Am kommenden Wochenende wird Berlin wieder zum bunten Schauplatz für Toleranz und Vielfalt, denn der Christopher Street Day (CSD) findet bereits zum 48. Mal statt. Unter dem Motto „Haltung ist hot“ wird die queere Community nicht nur feiern, sondern auch lautstark auf politische Themen aufmerksam machen. Dabei stehen die aktuellen Herausforderungen, wie der Rechtsruck in der Gesellschaft und der Spardruck, im Mittelpunkt der Diskussionen.

Das CSD-Wochenende startet am Freitag mit einem Demokratieabend am Brandenburger Tor, wo ab 18 Uhr Reden und Konzerte stattfinden. Diese Eröffnung ist eine wunderbare Gelegenheit, um sich inspirieren zu lassen und die Stimmen für die Rechte der LGBTQI-Community zu hören. Am Samstag folgt dann der Höhepunkt: die große CSD-Demo, die um 12 Uhr in der Leipziger Straße beginnt.

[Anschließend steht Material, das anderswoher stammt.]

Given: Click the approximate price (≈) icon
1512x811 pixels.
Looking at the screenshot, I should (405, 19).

Die Eröffnung ist bereits eine halbe Stunde vorher, also nicht verschlafen! Die Route führt über den Potsdamer Platz und den Nollendorfplatz bis zur Siegessäule, wo sich die Teilnehmerinnen versammeln. Mit 83 Wagen und 55 Fußgruppen, die zigtausende Teilnehmerinnen anziehen, wird es ein unvergessliches Spektakel.

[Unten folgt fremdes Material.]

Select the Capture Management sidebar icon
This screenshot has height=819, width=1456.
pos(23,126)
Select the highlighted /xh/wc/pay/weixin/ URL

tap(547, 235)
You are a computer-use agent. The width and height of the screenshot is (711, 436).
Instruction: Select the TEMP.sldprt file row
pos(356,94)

Vielfalt der Veranstaltungen

Aber der CSD ist nicht nur eine Parade. Drumherum gibt es ein vielfältiges Programm an Veranstaltungen und Partys. Am Samstag, zwischen 12 und 16 Uhr, findet ein Brunch im Vagabund Kesselhaus statt – ideal also, um sich vor der Demo noch einmal zu stärken. Und wer am Sonntag noch Energie hat, sollte die CSD-Spezialausgabe des Breakfast Markets in der Markthalle Neun nicht verpassen, die von 10 bis 16 Uhr stattfindet. Ein echter Geheimtipp ist die FLINTA-Pride-Party im Frannz Club, die am Samstagabend um 20 Uhr beginnt und nur für Frauen, Lesben, intersexuelle, nicht-binäre, trans und agender Personen zugänglich ist. Und wenn das noch nicht genug ist, dann gibt es auch den queeren Zirkus „Carnivale Royale“ im Chamäleon, der an beiden Tagen für magische Momente sorgt.

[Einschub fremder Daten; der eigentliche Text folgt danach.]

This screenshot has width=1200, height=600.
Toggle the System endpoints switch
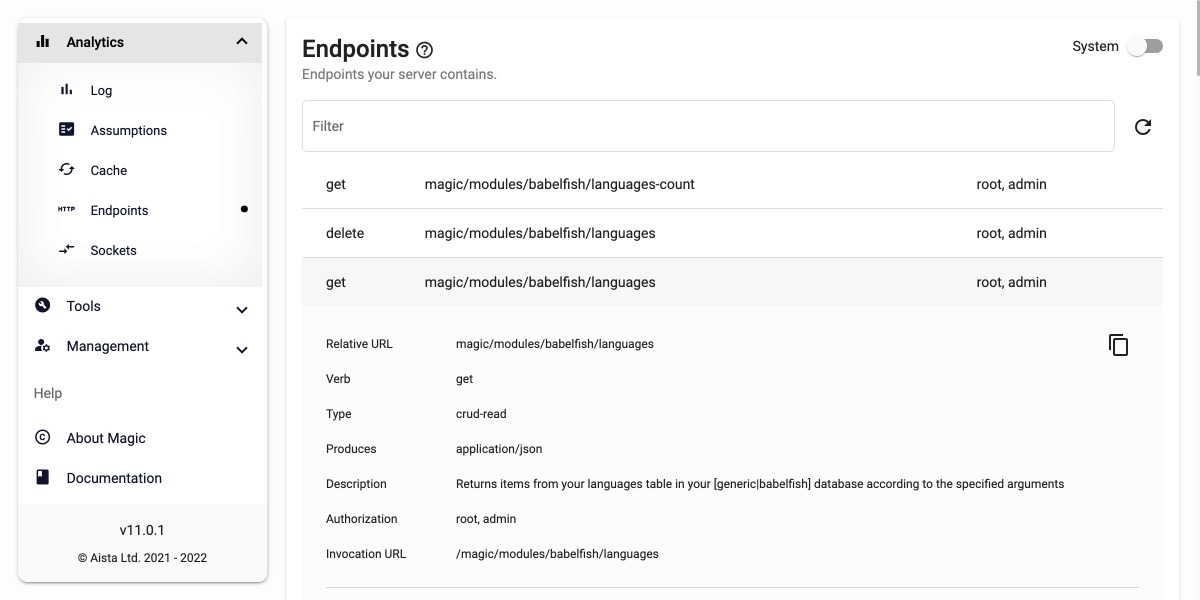[x=1145, y=46]
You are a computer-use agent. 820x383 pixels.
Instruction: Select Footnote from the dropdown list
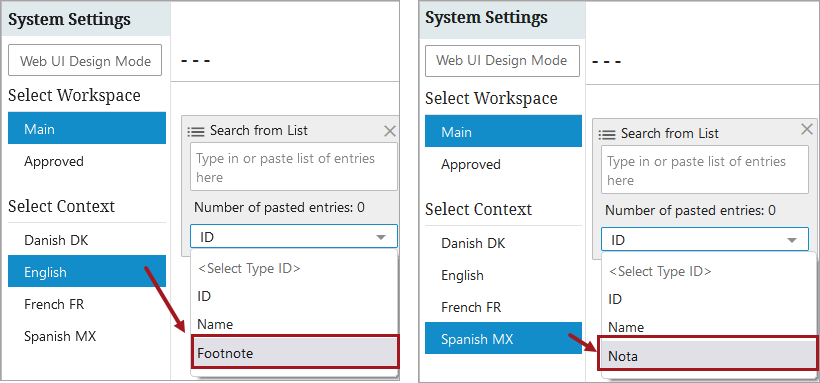295,353
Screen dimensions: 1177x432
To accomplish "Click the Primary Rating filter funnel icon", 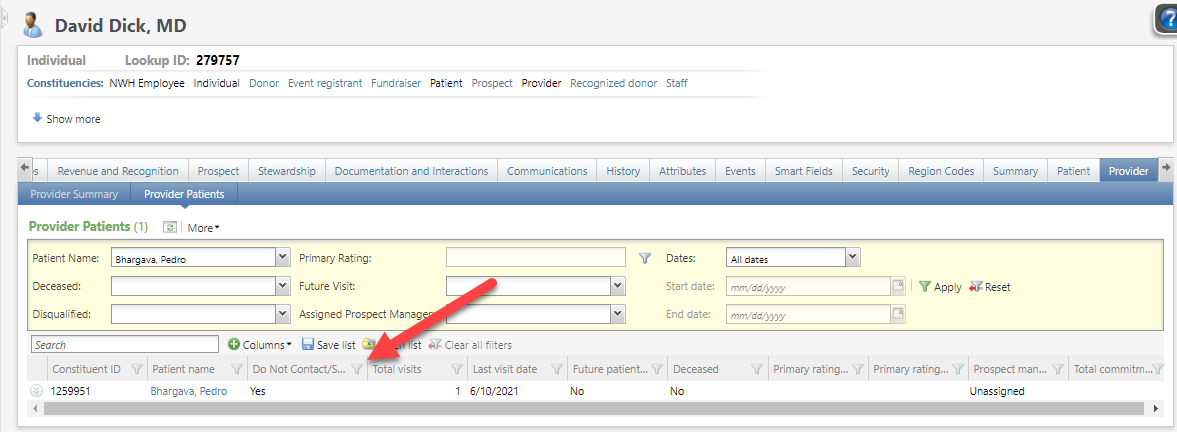I will tap(645, 258).

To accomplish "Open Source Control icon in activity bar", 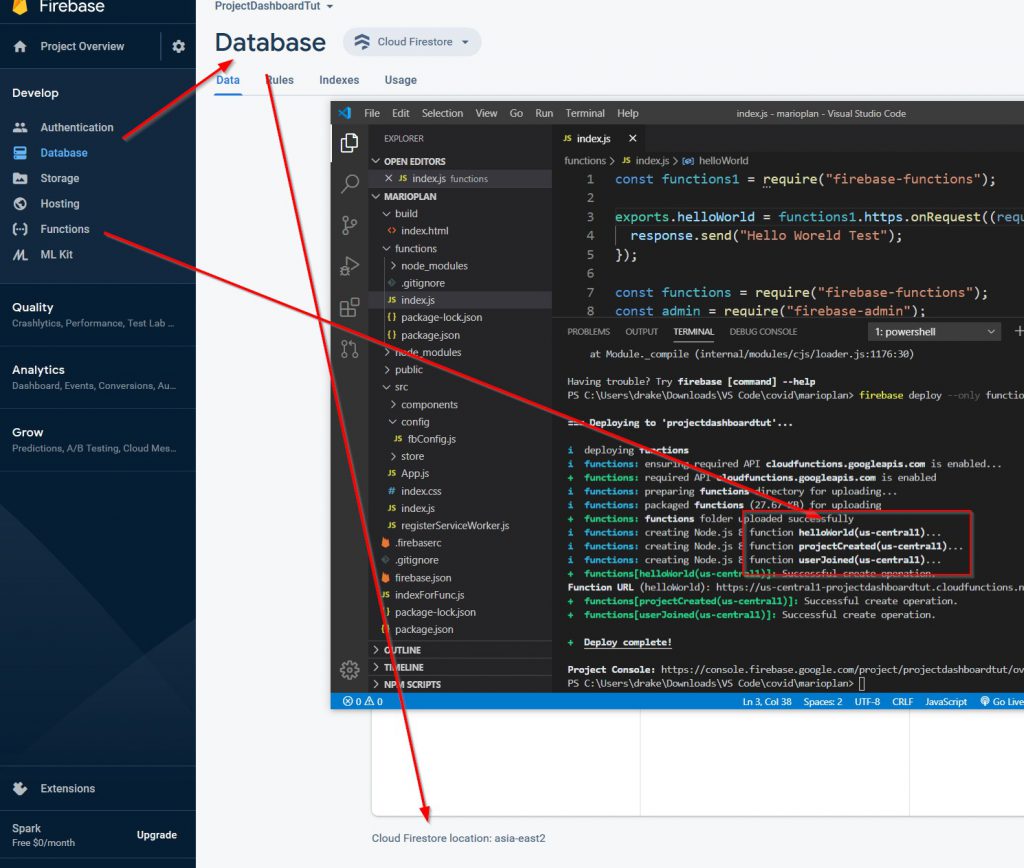I will click(x=349, y=225).
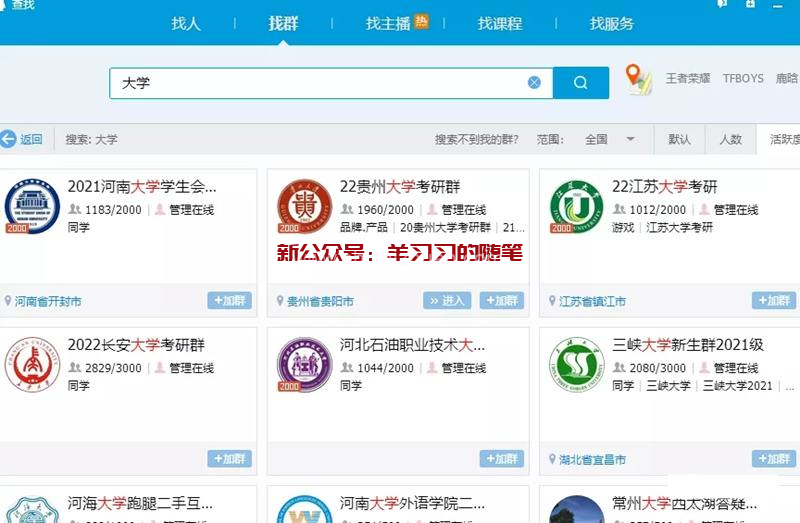This screenshot has width=800, height=523.
Task: Click the 河北石油职业技术大学 purple logo
Action: [x=304, y=365]
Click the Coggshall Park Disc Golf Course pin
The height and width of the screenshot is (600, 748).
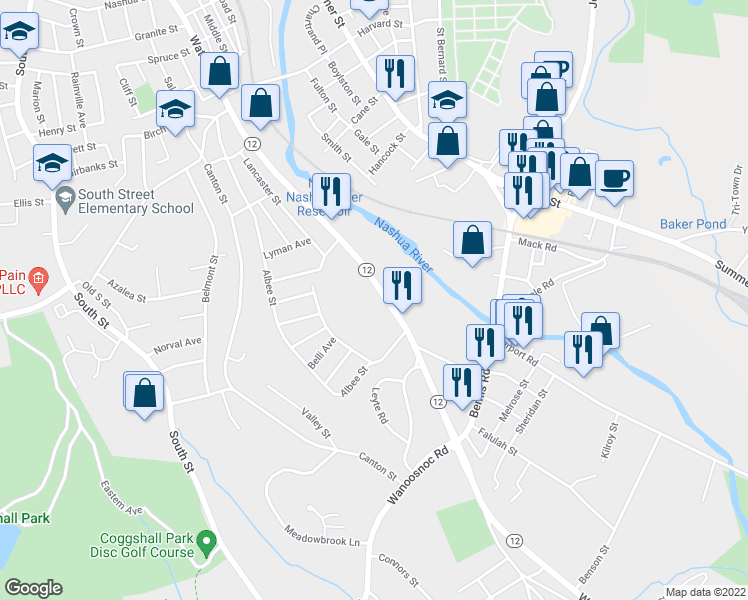coord(207,544)
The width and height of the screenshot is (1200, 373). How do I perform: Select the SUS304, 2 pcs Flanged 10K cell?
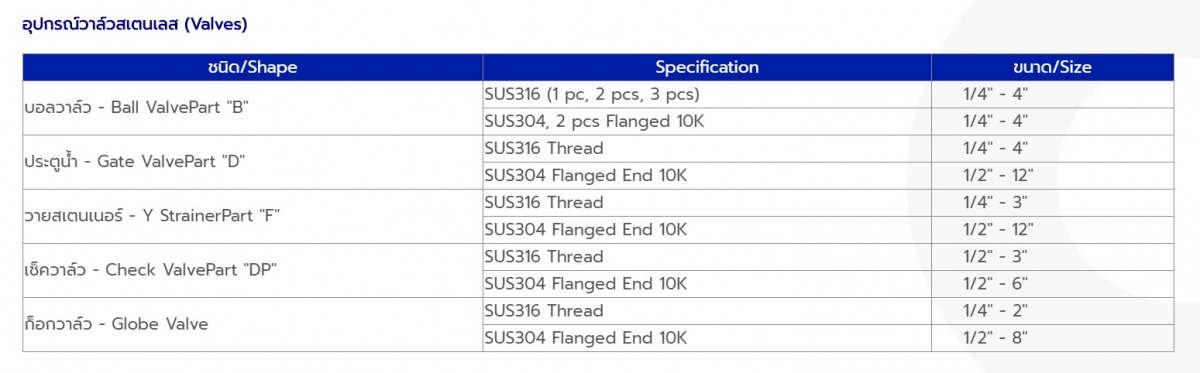(x=707, y=122)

Die Woche wird zudem kulturell bereichert durch die Ausstellung „Inventing Queer Cinema“ in der Deutschen Kinemathek, die noch bis zum 13. September zu sehen ist. Hier wird die Geschichte des queeren Kinos lebendig und zeigt, wie wichtig Sichtbarkeit in der Gesellschaft ist.

Ein historischer Kontext

Die Geschichte des CSD und der Pride-Bewegung ist eine Geschichte des Kampfes. Im Juni beginnt traditionell die Pride-Saison und die Paraden sind das Ergebnis eines langen Kampfes für Gleichberechtigung und Sichtbarkeit. Diskriminierung und Verfolgung aufgrund der Geschlechtsidentität oder sexuellen Orientierung haben in Deutschland eine lange und leider auch sehr dunkle Geschichte. Der Aufstieg queerfeindlicher Straftaten und die Zunahme rechter Gruppen, die gegen queere Veranstaltungen mobilisieren, zeigen eindrücklich, dass die Errungenschaften nicht selbstverständlich sind.

Die ersten Schritte dieser Bewegung wurden bereits im 19. Jahrhundert unternommen. Aktivisten wie Karl Heinrich Ulrichs und Magnus Hirschfeld haben sich für die Rechte von LGBTQI eingesetzt und bis heute gibt es viel zu tun. Historiker warnen davor, die erreichten Rechte als gegeben zu betrachten, denn die Herausforderungen sind nach wie vor präsent. Ein starkes politisches Bekenntnis und Solidarität sind wichtiger denn je.

Inmitten all dieser Aktivitäten und der fröhlichen Farben, die den CSD prägen, bleibt die Botschaft klar: Es geht nicht nur um Feiern, sondern auch um den unermüdlichen Kampf für Gleichheit und Akzeptanz in einer Welt, die manchmal noch immer schwerfällig auf Veränderungen reagiert. Der CSD ist ein Ort der Hoffnung, des Widerstands und der Gemeinschaft – und das ist einfach nur großartig!